### GOAL
Retype the rows word for word, starting at the line that contains "At what coordinates should I click to accomplish: Open" and continuing through the last of the rows.

### SUPPLIED RECORDS
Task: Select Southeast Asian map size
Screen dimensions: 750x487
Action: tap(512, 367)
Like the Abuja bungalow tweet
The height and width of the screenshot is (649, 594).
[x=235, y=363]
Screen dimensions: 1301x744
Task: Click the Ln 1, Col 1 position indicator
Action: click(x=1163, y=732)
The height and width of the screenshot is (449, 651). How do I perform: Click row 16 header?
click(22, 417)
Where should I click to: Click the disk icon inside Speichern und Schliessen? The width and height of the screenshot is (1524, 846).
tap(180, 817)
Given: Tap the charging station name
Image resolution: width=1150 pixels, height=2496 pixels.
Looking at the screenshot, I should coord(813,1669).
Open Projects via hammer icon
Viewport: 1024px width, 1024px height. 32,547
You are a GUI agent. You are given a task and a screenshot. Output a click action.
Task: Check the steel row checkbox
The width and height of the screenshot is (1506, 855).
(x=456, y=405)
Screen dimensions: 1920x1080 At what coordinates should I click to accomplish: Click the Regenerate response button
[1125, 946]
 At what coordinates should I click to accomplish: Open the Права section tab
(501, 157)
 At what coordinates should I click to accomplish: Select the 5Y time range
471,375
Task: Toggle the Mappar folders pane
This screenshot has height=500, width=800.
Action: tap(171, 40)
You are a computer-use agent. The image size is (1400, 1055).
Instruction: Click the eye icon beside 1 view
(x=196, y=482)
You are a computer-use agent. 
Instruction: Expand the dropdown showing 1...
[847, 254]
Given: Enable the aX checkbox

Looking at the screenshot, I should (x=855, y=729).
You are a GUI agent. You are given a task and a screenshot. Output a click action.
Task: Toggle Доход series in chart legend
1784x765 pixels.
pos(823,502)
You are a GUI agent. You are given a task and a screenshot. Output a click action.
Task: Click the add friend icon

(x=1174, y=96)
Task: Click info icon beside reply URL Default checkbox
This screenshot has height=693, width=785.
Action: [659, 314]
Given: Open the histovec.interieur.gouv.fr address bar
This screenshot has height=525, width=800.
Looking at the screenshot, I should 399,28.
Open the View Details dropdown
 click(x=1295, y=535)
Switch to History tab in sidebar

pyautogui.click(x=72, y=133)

### RESULT FOR THIS TASK
 At what coordinates should I click to accomplish: Open the Права section tab
(501, 157)
 At what coordinates should I click to accomplish: Select the 5Y time range
471,375
Task: Toggle the Mappar folders pane
This screenshot has height=500, width=800.
Action: tap(171, 40)
You are a computer-use agent. The image size is (1400, 1055).
Instruction: Click the eye icon beside 1 view
(x=196, y=482)
You are a computer-use agent. 
Instruction: Expand the dropdown showing 1...
[847, 254]
Given: Enable the aX checkbox

Looking at the screenshot, I should (x=855, y=729).
You are a GUI agent. You are given a task and a screenshot. Output a click action.
Task: Toggle Доход series in chart legend
1784x765 pixels.
pos(823,502)
You are a GUI agent. You are given a task and a screenshot. Output a click action.
Task: Click the add friend icon

(x=1174, y=96)
Task: Click info icon beside reply URL Default checkbox
This screenshot has height=693, width=785.
Action: [659, 314]
Given: Open the histovec.interieur.gouv.fr address bar
This screenshot has height=525, width=800.
Looking at the screenshot, I should 399,28.
Open the View Details dropdown
 click(x=1295, y=535)
Switch to History tab in sidebar

pyautogui.click(x=72, y=133)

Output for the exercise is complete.